Meski sedang surut tren kajian NU, namun buku NU tetap laku. Tapi tidak selaris tahun 2000. Terlebih pembaca kian dewasa dan selektif dalam memilih buku, termasuk tema NU. Tampaknya belakangan ini kajian NU sedang berada pada masa jenuh. Mungkin karena kontroversi yang mengiringinya tidak lagi riuh. Berbeda larisnya buku NU tahun 1990-2000-an tidak lepas dari personalitas Gus Dur yang mampu membangun gairah NU di mata publik. Lalu buku-buku NU laris. Dari yang tebal sampai yang tipis, dari yang berkualitas hingga yang “ecek-ecek” sama-sama laris.

Meskipun NU “seksi” dan riuh dalam perdebatan publik, namun bila ternyata isi kajian NU tidak berkualitas tentu akan ditinggalkan pasar. Sama halnya buku pada umumnya di mana bila hanya mengejar popularitas dengan mencantumkan istilah atau nama yang populer saat itu, maka lambat laun akan ditinggalkan pembaca dan beralih ke popularitas baru.
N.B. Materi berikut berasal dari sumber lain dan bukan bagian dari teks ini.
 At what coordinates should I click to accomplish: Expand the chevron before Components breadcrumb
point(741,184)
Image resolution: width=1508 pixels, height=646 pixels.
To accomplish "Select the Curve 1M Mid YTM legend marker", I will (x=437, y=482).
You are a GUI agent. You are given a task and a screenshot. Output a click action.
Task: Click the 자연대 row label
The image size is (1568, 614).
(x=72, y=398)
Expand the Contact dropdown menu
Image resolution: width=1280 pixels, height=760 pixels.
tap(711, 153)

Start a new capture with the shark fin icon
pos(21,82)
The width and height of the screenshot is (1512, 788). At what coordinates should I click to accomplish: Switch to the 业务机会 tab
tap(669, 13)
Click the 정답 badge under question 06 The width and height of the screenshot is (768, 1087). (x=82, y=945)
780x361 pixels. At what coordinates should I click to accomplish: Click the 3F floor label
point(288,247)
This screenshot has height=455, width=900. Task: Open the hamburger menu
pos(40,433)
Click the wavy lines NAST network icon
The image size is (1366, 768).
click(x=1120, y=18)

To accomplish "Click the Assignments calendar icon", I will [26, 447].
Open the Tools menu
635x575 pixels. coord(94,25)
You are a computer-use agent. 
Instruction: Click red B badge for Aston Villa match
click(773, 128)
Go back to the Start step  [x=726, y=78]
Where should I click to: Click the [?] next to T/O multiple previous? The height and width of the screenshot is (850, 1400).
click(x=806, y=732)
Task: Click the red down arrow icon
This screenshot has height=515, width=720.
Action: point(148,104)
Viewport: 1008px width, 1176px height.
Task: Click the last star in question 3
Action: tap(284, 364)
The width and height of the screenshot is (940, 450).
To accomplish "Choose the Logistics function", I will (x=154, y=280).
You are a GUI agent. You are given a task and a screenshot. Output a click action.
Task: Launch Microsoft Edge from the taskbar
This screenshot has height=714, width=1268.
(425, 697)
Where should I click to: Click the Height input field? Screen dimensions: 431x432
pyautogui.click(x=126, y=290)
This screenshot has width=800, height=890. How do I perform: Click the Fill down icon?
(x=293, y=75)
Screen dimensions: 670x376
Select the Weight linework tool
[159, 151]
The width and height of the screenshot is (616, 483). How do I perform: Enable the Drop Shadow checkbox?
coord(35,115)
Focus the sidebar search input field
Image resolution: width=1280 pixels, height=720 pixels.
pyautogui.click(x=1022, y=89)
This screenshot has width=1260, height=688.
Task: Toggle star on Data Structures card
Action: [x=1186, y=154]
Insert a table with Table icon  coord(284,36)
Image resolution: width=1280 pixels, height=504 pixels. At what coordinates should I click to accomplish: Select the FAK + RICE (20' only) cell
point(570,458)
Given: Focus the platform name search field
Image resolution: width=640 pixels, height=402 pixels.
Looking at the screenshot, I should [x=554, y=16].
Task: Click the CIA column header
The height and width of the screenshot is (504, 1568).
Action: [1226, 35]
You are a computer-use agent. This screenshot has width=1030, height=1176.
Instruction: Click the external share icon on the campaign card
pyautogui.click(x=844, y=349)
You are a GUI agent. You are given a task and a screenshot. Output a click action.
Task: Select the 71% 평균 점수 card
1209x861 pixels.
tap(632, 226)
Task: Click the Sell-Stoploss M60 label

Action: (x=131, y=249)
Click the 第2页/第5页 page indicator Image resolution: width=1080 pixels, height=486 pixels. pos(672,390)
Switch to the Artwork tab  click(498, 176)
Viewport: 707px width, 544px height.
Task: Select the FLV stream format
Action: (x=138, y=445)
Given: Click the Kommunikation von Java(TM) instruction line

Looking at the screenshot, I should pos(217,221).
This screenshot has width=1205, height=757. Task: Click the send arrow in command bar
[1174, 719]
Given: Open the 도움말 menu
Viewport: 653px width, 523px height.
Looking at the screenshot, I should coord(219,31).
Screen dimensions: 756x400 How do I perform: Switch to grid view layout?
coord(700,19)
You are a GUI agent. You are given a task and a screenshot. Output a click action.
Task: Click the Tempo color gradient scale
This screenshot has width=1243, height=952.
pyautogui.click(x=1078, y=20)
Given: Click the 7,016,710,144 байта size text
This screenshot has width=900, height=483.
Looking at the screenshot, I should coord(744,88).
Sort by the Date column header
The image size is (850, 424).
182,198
Di sinilah berlaku hukum pasar untuk komoditas buku. Bahkan bila penerbit tidak memperhatikan kualitas produknya akan dengan mudah menggulung tikar dagangannya sendiri sesegera mungkin tanpa diperintah siapapun.*

Kholilul Rohman Ahmad, Editor Buku Menjawab Kegelisahan NU (2004)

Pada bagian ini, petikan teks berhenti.